Digital Covid health process needed to avoid travel chaos
The International Air Transport Association (IATA) has warned of potential airport chaos unless governments move quickly to adopt digital processes to manage travel health credentials and other Covid-19 measures
“Without an automated solution for Covid-19 checks, we can see the potential for significant airport disruptions on the horizon,” said Willie Walsh, IATA’s Director General. “Already, average passenger processing and waiting times have doubled from what they were pre-crisis during peak time – reaching an unacceptable three hours. And that is with many airports deploying pre-crisis level staffing for a small fraction of pre-crisis volumes. Nobody will tolerate waiting hours at check-in or for border formalities. We must automate the checking of vaccine and test certificates before traffic ramps up. The technical solutions exist. But governments must agree digital certificate standards and align processes to accept them. And they must act fast.”
The impacts will be severe, according to IATA:
- Pre-Covid-19, passengers, on average, spent about 1.5 hours in travel processes for every journey (check-in, security, border control, customs, and baggage claim).
- Current data indicates that airport processing times have ballooned to 3.0 hours during peak time, with travel volumes at only about 30 per cent of pre-Covid-19 levels. The greatest increases are at check-in and border control (emigration and immigration) where travel health credentials are being checked mainly as paper documents.

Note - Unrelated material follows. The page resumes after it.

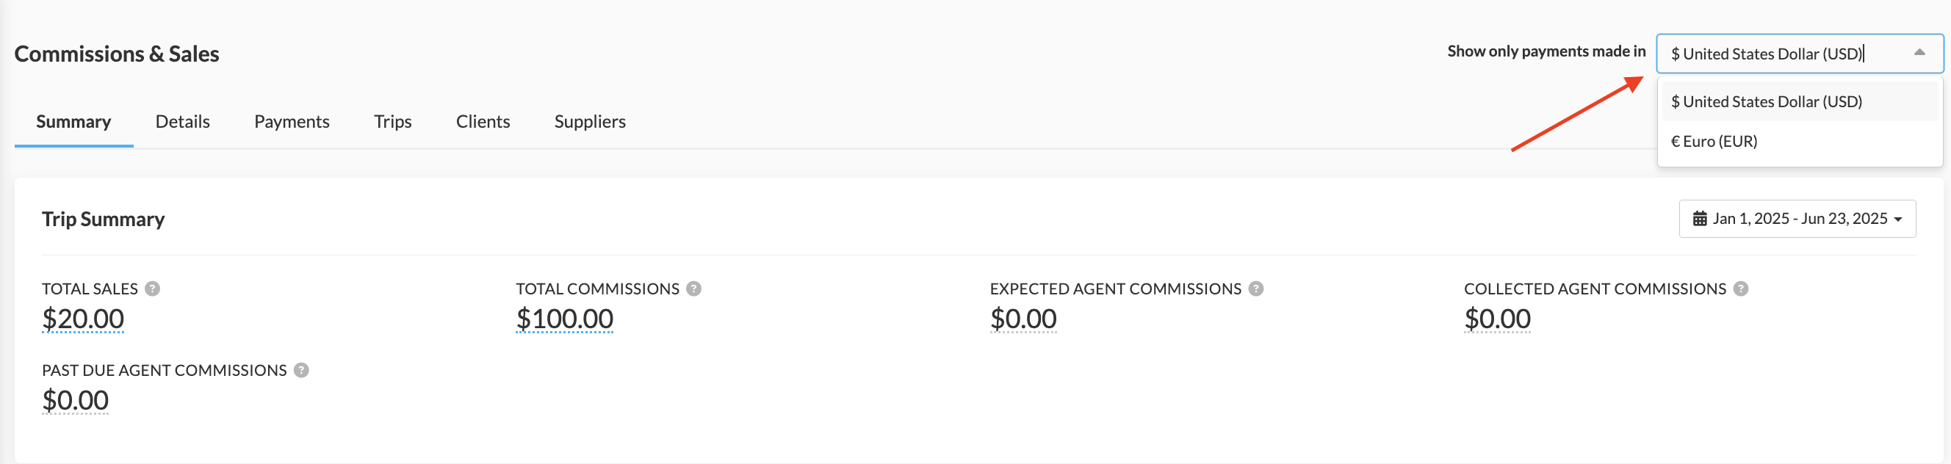Collapse currency dropdown using the up arrow

1919,53
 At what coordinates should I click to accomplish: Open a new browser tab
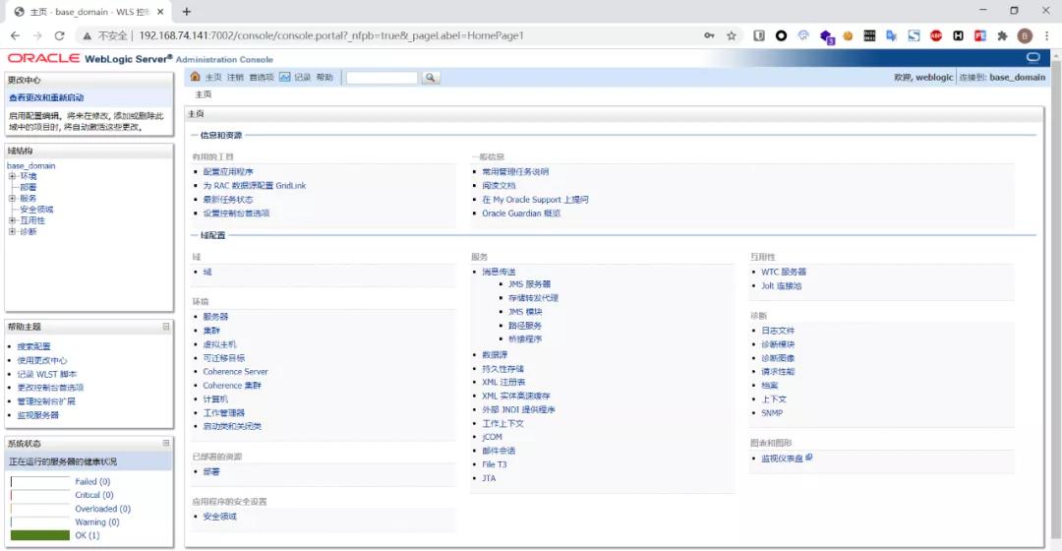(186, 12)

- Modelling suggests that, without process improvements, the time spent in airport processes could reach 5.5 hours per trip at 75 per cent pre-Covid-19 traffic levels, and eight hours per trip at 100 per cent pre-Covid-19 traffic levels.

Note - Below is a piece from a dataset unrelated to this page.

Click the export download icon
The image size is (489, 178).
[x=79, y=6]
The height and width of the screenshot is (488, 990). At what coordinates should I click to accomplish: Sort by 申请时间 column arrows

Travellers likely to use counterfeit paper documents
“In the absence of digital vaccination passports, many travellers are likely to be using counterfeit paper documents; the consequences will be long delays at airports,” added Adam Schrader, Director of Operations at travel risk company Riskline. “Governments and travel authorities are now hastily rushing to introduce vaccination passports to meet the demand to open up travel and holidays.
“While digital vaccine passports are in development and testing, the absence of any universal standards means that many people around the world have already been issued with paper documentation for their vaccinations. The unvaccinated who still want to travel will turn to counterfeit documents and fake vaccination passports, which are already available on the dark web. Some violators may not be caught. Until all countries have introduced digital vaccination records, security will be weak and be dependent on hard-pressed border and travel staff checking documents diligently. The queues will be lengthy.”
If Governments require Covid-19 health credentials for travel, integrating them into already automated processes is the solution for a smooth restart. This would need globally recognized, standardized, and interoperable digital certificates for Covid-19 testing and vaccine certificates.